Wednesday, March 2, 2011

...I do strange things around cars...

As if you didn't know that already. But I figured, since I don't have much to write on right now, I'll post a short list of things that I find myself doing that I'm not quite sure if I should be proud of or ashamed of.

1) Making eye contact with drivers

Have you ever been in that situation where you're crossing a crosswalk and you KNOW you don't have enough time to cross but you crossed anyways? When that light turned green and you were still in the middle of the road, what did you do? Did you do what the vast majority of people do? Did you avert your gaze from the traffic you were so boldly denying? Did you simply stare at the ground at place one foot in front of the other? Well not I. Not only do I acknowledge the cars waiting for me as I slowly amble across the street, I make eye contact with the driver. Everyone who simply stares at the ground is choosing to ignore the car that is there, patiently waiting for their ass to get across the street so that that car can legally continue on its merry way. I on the other hand, not only acknowledge the car that is waiting, I issue it a challenge. I lock eyes with that driver as it slowly pulls towards the cross walk as if to say "I dare you sir. I DARE you to drive any closer. I know my rights as an American and it is my RIGHT to walk across this crosswalk and YOU are BOUND BY LAW to stay RIGHT where you are. And if you DARE to hit me...I will...I'll...By golly I'll...punch the hood of your car or something! RAWR!"

It's not as though I don't KNOW that if I were to get into a fistfight with a Ford F150 that I would LIKELY lose, but to me it's like staring down a lion. Boston drivers can smell your fear, and only by intimidating the SHIT out of them will you earn their respect and they won't run you over in cold blood.

2) Strange instincts kick in sometimes

So you already know that I've been training hardcore to become a padiddle champion. But there are some other strange thoughts that occasionally pop into my head when I'm driving along. Mostly, they revolve around cars who are driving down the road, and either through an accidental slip of the hand, body damage or sheer negligence at the pump, the driver of the car has left their gas cap open. Now most people would probably chuckle to themselves and think "Oh you, you are so silly. You silly person. Your gas cap is open. How silly!" and that would be the end of it. Well clearly this twisted mind goes off in an ENTIRELY different direction. My absolute first thought is always and will always be "Fuck if I had a tube and a gas can, I could TOTALLY take all their gas!" Now lets get one thing straight, I would never actually ACT on these thoughts, but they're still there. But the next thought is almost always "Shit...they should really deal with that...someone who isn't nearly as morally upstanding and civically minded such as myself would totally steal all their gas!" And THEN my next thought is "oh god my car's gas cap opens from the outside, someone could totally steal MY gas....FUCK"

By this point, I've already forgotten how I've gotten to this point in my thought process as mild paranoia sets in. Then, as I'm sure just about always happens, something bright and shiny catches my attention, I ADD hard and forget all about it. And like some kind of magical spell, I completely forget about everything that happened, and the cycle repeats itself.
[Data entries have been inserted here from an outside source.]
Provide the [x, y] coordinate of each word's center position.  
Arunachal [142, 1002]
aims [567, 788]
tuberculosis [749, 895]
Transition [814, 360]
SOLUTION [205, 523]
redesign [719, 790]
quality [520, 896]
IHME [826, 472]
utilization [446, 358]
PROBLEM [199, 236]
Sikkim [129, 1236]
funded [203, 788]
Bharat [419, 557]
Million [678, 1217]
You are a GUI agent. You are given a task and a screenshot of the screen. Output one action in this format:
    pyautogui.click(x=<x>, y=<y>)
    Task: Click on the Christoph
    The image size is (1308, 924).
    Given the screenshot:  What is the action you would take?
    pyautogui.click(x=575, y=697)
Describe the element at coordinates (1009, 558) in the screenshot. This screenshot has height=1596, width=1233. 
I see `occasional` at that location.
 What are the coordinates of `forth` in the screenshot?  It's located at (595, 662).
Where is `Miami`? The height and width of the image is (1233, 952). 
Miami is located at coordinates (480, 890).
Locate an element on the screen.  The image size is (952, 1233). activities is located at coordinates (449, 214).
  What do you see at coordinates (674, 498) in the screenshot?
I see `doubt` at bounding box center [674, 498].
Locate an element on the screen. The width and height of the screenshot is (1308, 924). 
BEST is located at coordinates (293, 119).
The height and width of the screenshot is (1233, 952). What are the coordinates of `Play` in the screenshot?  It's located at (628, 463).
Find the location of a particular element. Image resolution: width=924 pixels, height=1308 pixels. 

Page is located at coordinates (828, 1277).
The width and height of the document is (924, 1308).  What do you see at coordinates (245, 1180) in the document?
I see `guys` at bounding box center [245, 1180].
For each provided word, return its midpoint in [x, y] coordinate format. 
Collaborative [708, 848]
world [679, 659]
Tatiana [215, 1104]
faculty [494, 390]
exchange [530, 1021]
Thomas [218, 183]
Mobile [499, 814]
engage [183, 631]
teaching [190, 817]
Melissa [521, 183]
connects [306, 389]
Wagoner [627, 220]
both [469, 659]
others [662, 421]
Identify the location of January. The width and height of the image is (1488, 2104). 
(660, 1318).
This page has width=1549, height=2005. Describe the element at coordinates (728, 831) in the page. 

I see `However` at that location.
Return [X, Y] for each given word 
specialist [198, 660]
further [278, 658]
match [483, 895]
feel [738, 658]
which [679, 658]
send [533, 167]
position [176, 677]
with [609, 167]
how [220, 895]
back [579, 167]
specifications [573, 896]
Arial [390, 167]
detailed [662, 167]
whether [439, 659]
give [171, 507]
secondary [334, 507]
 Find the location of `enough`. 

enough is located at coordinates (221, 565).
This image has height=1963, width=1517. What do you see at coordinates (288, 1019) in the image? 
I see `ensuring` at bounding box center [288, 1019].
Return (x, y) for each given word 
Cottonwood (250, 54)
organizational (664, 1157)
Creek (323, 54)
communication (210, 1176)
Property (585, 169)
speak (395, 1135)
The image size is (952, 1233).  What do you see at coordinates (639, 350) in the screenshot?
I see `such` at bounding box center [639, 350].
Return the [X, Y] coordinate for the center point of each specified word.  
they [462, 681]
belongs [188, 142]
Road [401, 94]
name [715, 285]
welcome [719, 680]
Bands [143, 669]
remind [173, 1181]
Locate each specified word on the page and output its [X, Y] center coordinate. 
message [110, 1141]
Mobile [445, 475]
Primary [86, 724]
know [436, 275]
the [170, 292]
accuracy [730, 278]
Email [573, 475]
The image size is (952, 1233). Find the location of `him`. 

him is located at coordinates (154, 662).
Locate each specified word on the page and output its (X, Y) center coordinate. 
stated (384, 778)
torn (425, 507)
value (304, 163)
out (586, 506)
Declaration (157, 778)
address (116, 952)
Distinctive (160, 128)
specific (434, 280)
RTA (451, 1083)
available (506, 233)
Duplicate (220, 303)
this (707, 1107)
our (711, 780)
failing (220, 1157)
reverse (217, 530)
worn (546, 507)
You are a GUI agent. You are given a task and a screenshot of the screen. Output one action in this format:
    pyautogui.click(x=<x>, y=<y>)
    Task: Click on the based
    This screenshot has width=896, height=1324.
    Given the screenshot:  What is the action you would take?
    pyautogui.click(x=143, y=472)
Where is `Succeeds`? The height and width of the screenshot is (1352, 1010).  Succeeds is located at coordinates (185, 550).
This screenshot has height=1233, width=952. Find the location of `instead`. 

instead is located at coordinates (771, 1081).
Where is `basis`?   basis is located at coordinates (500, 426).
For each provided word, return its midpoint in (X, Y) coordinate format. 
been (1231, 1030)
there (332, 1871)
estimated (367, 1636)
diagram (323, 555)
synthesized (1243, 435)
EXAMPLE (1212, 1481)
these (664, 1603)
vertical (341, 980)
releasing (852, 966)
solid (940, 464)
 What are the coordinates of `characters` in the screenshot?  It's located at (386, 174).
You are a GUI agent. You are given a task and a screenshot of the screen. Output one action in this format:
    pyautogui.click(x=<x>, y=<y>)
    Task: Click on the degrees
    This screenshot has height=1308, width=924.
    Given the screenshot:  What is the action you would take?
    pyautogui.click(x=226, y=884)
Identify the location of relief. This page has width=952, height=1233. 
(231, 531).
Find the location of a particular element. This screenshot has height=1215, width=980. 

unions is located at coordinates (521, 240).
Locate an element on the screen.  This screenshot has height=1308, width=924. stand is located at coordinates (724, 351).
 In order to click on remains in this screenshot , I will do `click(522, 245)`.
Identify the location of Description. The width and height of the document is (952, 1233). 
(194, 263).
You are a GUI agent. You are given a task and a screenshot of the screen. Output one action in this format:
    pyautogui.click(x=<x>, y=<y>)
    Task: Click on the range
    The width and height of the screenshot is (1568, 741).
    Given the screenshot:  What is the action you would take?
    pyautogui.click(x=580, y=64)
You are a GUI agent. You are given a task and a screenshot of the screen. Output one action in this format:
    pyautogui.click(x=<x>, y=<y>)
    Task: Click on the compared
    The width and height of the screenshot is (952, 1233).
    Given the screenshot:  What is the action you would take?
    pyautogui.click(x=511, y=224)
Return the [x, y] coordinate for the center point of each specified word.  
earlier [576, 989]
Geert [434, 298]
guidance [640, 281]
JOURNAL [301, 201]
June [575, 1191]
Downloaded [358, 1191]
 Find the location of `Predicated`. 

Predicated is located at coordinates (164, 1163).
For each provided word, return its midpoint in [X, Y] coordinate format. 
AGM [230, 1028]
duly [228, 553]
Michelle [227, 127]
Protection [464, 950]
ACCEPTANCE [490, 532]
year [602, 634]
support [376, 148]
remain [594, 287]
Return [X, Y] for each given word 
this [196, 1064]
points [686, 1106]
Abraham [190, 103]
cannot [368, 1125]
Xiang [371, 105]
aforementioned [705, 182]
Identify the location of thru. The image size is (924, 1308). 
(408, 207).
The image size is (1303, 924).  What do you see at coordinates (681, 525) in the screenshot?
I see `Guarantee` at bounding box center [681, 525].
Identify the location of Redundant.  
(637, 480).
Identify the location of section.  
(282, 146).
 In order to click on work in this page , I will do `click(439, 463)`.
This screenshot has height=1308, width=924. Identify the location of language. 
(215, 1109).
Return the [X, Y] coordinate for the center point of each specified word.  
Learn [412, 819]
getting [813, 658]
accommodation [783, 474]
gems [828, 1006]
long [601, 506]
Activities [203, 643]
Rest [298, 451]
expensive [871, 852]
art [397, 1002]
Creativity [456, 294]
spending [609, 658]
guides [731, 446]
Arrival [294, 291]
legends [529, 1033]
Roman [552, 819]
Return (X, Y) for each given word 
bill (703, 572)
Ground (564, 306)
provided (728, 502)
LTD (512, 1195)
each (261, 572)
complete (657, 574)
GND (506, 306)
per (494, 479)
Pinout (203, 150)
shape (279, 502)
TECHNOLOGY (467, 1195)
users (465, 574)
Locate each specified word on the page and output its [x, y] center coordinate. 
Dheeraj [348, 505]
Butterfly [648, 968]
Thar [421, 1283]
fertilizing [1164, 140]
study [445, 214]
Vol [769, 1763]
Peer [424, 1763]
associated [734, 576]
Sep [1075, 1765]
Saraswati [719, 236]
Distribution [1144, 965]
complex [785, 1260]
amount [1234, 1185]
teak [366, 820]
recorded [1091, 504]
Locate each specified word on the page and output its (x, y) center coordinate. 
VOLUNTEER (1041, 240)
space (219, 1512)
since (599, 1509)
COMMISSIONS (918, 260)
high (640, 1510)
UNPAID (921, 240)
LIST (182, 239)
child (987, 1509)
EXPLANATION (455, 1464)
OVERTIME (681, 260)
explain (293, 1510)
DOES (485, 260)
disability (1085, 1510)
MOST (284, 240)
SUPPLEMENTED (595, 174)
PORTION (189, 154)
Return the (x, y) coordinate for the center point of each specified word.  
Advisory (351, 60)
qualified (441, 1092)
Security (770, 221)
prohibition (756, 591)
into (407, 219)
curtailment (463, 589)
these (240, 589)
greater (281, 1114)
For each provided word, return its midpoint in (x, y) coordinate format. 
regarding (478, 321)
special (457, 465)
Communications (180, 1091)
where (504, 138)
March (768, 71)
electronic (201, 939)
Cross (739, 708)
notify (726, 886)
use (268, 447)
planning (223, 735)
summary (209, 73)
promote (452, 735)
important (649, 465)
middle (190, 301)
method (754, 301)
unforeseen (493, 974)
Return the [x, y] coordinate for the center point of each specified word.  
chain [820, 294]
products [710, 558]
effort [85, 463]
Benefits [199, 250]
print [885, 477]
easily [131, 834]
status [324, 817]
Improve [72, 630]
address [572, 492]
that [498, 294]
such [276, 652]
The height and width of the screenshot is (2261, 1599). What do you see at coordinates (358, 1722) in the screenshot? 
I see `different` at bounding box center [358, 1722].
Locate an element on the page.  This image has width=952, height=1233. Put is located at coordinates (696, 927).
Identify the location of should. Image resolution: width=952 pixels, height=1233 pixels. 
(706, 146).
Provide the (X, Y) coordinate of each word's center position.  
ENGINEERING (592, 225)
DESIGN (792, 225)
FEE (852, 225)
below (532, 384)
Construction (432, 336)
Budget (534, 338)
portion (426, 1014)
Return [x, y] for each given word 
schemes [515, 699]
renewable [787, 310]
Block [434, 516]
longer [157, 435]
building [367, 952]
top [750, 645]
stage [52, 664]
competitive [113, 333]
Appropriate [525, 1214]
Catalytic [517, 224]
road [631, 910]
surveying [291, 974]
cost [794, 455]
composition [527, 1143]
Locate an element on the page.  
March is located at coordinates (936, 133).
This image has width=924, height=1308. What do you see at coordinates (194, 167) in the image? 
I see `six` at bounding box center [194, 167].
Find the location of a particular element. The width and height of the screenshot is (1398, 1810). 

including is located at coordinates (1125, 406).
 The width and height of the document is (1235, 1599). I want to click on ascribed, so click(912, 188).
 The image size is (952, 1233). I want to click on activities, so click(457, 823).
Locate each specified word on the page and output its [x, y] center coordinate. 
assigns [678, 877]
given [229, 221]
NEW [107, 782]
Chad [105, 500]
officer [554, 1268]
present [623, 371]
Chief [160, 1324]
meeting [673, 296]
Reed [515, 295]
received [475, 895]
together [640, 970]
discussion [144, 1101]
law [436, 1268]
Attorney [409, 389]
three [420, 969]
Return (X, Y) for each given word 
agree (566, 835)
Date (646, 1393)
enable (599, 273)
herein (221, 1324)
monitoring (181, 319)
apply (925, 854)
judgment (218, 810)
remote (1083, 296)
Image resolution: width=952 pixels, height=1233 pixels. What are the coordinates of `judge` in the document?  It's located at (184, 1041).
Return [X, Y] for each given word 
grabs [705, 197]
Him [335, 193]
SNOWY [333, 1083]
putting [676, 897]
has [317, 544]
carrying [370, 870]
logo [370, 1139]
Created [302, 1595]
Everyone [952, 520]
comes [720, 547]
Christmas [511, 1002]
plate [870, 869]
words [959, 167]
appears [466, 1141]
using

...And that's some of the weird shit that I do.

3 comments:

  1. "Boston drivers can smell your fear, and only by intimidating the SHIT out of them will you earn their respect and they won't run you over in cold blood."

    This is totally my experience after living there... I stare down all drivers now, it's pretty funny.

    ReplyDelete
  2. I never experienced a situation like what happen on you.

    ReplyDelete
  3. I...don't ever cross if I don't think I have enough time. I don't even cross when the street is completely empty and there's no need to wait. I'm terrified that if I cross when I know I shouldn't that some huge semi will appear out of nowhere and run me down...

    I admire your audacity, but I will have to live vicariously through you.